Saved data entries:
# # # # # # #

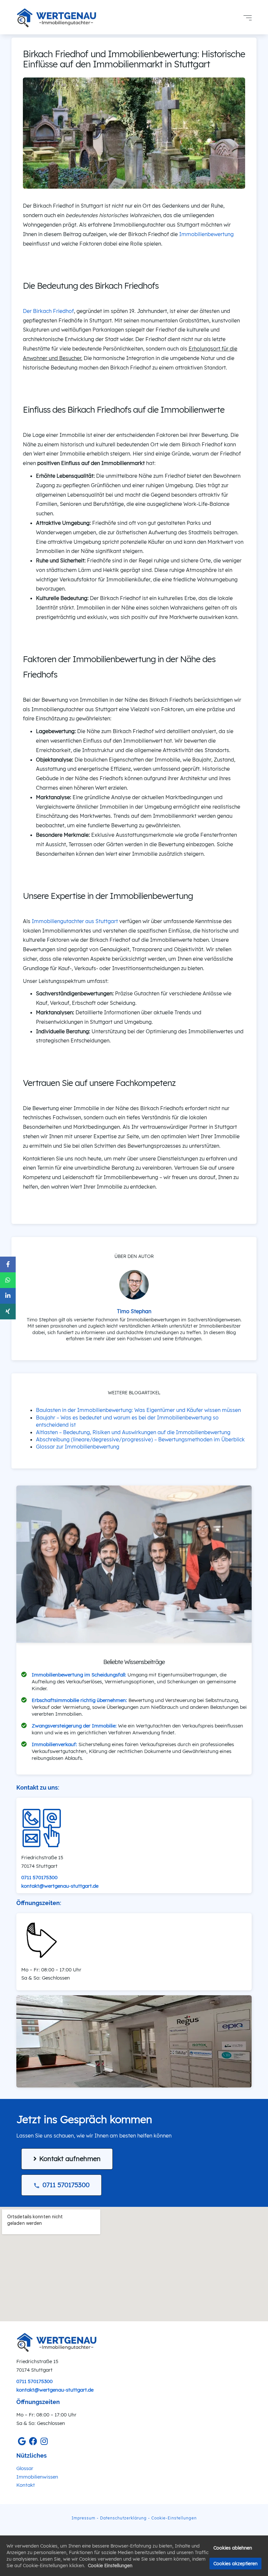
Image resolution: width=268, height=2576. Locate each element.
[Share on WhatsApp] (8, 1280)
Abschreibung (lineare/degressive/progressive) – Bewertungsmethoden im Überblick (140, 1439)
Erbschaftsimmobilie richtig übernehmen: (79, 1700)
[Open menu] (247, 17)
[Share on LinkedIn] (8, 1296)
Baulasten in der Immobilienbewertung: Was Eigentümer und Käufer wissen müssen (138, 1410)
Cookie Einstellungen (110, 2565)
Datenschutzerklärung (123, 2518)
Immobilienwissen (37, 2477)
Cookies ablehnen (232, 2548)
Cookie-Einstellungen (174, 2518)
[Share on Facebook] (8, 1264)
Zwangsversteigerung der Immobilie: (74, 1726)
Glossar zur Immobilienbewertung (77, 1446)
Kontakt (25, 2485)
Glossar (24, 2468)
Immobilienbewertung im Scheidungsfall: (79, 1675)
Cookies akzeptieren (235, 2564)
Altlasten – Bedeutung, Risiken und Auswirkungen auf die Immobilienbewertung (133, 1432)
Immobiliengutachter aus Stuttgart (75, 921)
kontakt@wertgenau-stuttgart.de (59, 1886)
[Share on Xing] (8, 1311)
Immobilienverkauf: (54, 1744)
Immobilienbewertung (206, 234)
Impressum (83, 2518)
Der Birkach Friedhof (48, 311)
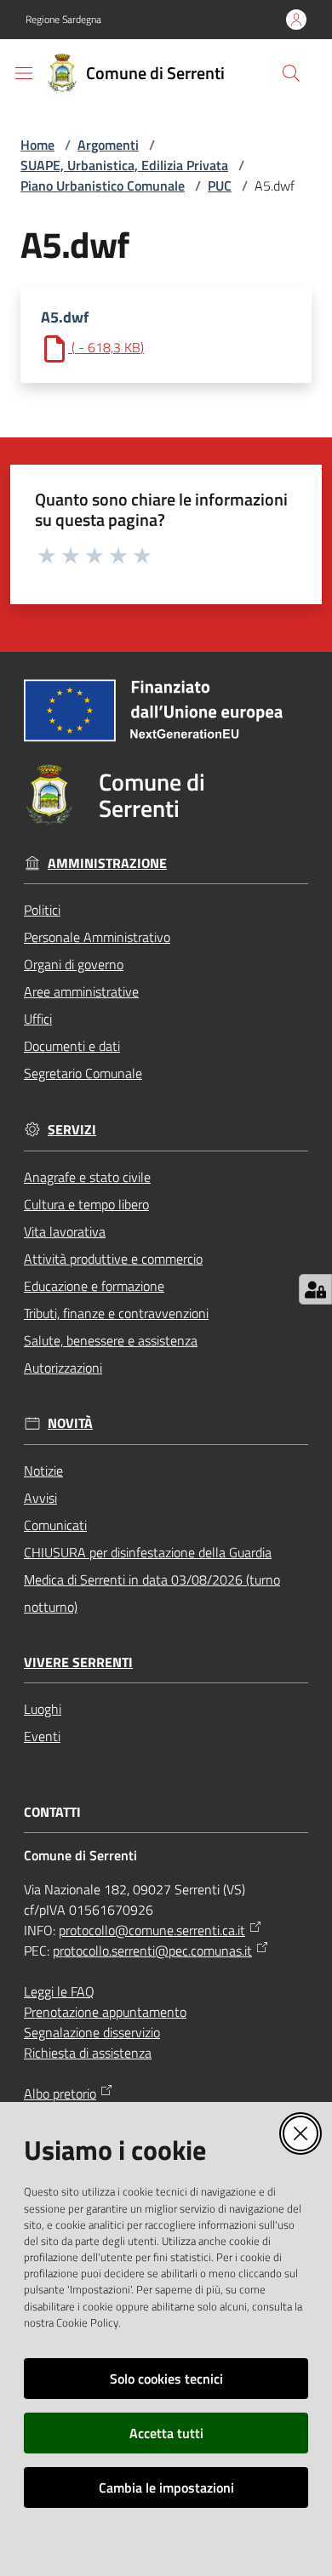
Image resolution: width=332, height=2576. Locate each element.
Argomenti (108, 144)
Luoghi (42, 1709)
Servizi (72, 1130)
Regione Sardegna (63, 19)
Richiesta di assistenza (88, 2052)
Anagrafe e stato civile (87, 1177)
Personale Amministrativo (97, 937)
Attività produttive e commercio (113, 1258)
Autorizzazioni (63, 1367)
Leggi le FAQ (59, 1991)
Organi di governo (73, 964)
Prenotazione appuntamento (105, 2012)
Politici (42, 910)
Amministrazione (107, 863)
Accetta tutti (166, 2433)
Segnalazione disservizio (92, 2032)
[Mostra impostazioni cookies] (315, 1289)
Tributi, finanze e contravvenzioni (116, 1313)
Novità (70, 1423)
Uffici (38, 1018)
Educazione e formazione (94, 1286)
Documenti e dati (72, 1046)
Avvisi (40, 1498)
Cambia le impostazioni (166, 2487)
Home (37, 144)
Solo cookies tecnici (166, 2378)
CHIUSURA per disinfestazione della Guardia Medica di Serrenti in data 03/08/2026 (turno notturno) (152, 1579)
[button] (291, 73)
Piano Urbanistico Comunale (102, 185)
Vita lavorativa (65, 1231)
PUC (220, 185)
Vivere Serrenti (78, 1662)
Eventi (42, 1736)
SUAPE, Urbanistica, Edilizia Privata (124, 165)
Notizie (43, 1470)
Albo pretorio (60, 2093)
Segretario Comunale (83, 1073)
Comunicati (55, 1525)
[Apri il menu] (24, 73)
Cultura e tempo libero (86, 1204)
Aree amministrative (81, 991)
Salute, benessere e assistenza (110, 1340)
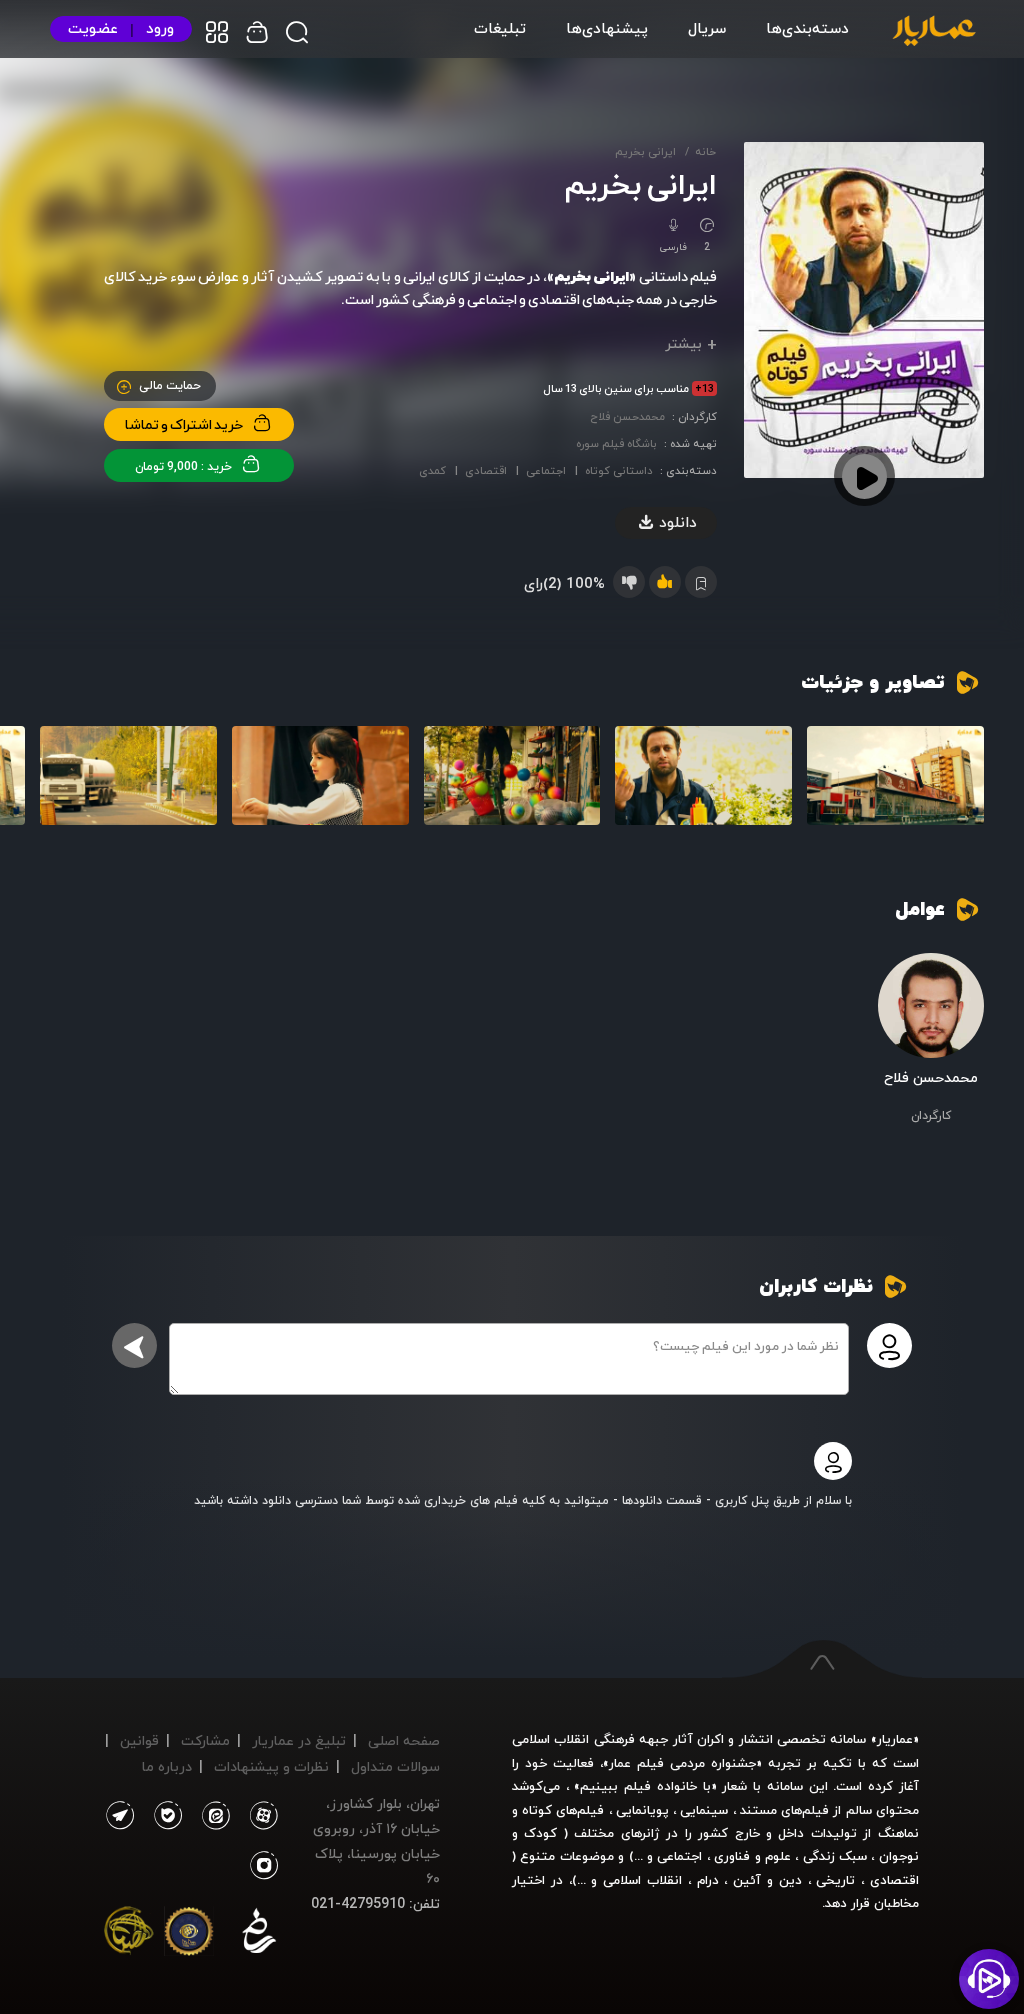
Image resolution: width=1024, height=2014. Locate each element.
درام (708, 1880)
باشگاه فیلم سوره (616, 443)
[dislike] (629, 582)
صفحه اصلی (404, 1740)
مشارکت (205, 1740)
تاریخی (835, 1880)
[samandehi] (259, 1935)
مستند (758, 1810)
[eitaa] (212, 1816)
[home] (934, 32)
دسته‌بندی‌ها (807, 28)
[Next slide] (65, 791)
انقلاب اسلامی (639, 1880)
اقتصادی (486, 470)
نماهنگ (898, 1833)
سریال (707, 28)
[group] (895, 776)
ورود (160, 28)
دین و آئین (767, 1880)
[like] (665, 582)
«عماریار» (895, 1739)
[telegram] (119, 1816)
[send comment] (134, 1345)
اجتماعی (546, 470)
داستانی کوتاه (619, 470)
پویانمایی (642, 1810)
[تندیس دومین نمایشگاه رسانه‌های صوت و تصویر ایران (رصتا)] (129, 1935)
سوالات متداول (395, 1766)
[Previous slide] (959, 791)
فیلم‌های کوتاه (563, 1810)
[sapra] (189, 1935)
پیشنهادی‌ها (607, 28)
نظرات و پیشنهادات (271, 1766)
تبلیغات (500, 28)
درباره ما (167, 1766)
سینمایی (704, 1810)
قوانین (139, 1740)
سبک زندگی (835, 1856)
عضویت (93, 28)
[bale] (163, 1816)
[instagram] (264, 1866)
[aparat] (260, 1816)
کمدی (432, 470)
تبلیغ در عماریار (299, 1740)
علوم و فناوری (752, 1856)
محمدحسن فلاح (627, 416)
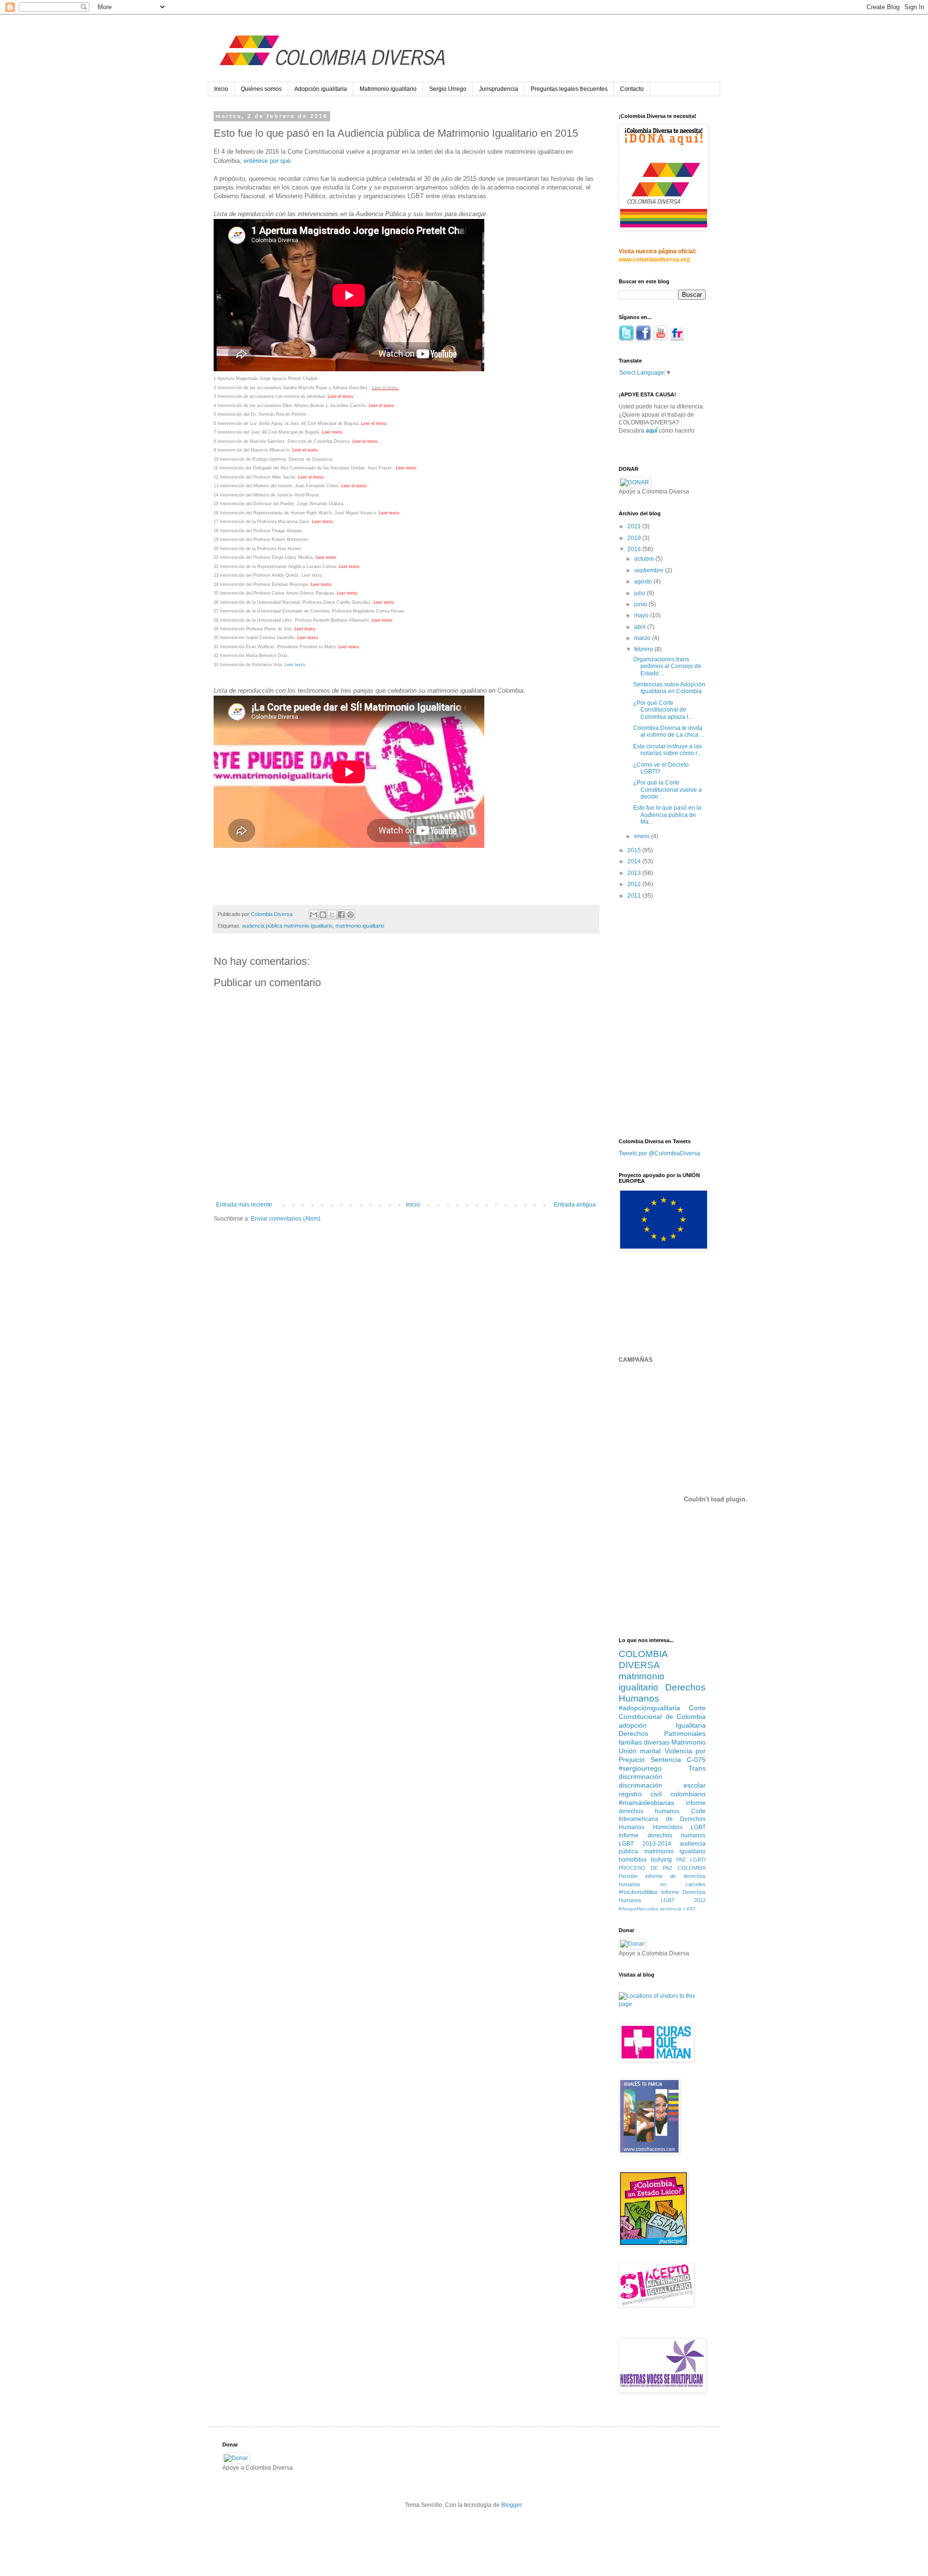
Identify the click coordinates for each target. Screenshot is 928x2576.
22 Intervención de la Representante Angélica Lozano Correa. (275, 566)
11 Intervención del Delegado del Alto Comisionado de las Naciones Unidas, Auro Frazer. (304, 468)
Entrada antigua (575, 1204)
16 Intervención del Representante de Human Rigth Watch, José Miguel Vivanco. (295, 512)
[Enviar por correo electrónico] (314, 914)
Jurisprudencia (498, 89)
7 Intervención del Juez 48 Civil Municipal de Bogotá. (268, 432)
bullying (661, 1859)
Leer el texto (384, 387)
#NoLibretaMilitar (638, 1892)
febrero (644, 649)
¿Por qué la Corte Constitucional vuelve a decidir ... (667, 789)
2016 (634, 549)
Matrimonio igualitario (388, 89)
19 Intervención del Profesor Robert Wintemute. (262, 539)
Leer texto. (312, 575)
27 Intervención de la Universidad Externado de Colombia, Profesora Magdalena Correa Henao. (311, 611)
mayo (642, 615)
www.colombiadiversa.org (654, 259)
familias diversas (644, 1742)
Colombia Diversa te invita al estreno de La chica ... (668, 731)
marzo (643, 638)
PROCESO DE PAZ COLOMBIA (662, 1868)
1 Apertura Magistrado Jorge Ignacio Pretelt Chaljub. (266, 378)
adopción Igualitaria (662, 1725)
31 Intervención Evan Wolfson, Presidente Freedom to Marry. (275, 646)
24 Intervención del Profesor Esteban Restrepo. (261, 584)
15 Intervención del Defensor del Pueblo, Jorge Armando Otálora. (280, 503)
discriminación (640, 1776)
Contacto (632, 89)
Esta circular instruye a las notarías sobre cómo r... (667, 750)
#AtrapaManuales (638, 1908)
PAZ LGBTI (691, 1860)
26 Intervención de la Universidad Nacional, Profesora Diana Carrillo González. (293, 602)
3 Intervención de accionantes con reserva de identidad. (270, 396)
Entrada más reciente (244, 1204)
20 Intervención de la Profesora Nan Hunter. (259, 548)
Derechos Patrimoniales (662, 1733)
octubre (644, 558)
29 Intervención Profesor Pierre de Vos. (253, 628)
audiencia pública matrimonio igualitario (287, 926)
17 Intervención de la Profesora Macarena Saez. (262, 521)
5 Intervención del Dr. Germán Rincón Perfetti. (261, 414)
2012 (634, 884)
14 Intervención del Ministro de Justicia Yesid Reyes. (267, 495)
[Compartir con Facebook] (341, 914)
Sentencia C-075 (678, 1759)
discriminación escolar (662, 1785)
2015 (634, 850)
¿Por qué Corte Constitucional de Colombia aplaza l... (663, 709)
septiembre (649, 570)
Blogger (511, 2505)
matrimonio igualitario (359, 926)
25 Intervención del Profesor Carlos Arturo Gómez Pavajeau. (274, 593)
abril (640, 627)
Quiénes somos (261, 89)
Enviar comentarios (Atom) (285, 1218)
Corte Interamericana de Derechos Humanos (662, 1819)
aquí (651, 430)
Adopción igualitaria (320, 89)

# # # # # # #

- [Work instruction]
Check each line above for the word "Einstellungen". Then state how many lines contain it, and nothing more.

- [The answer]
2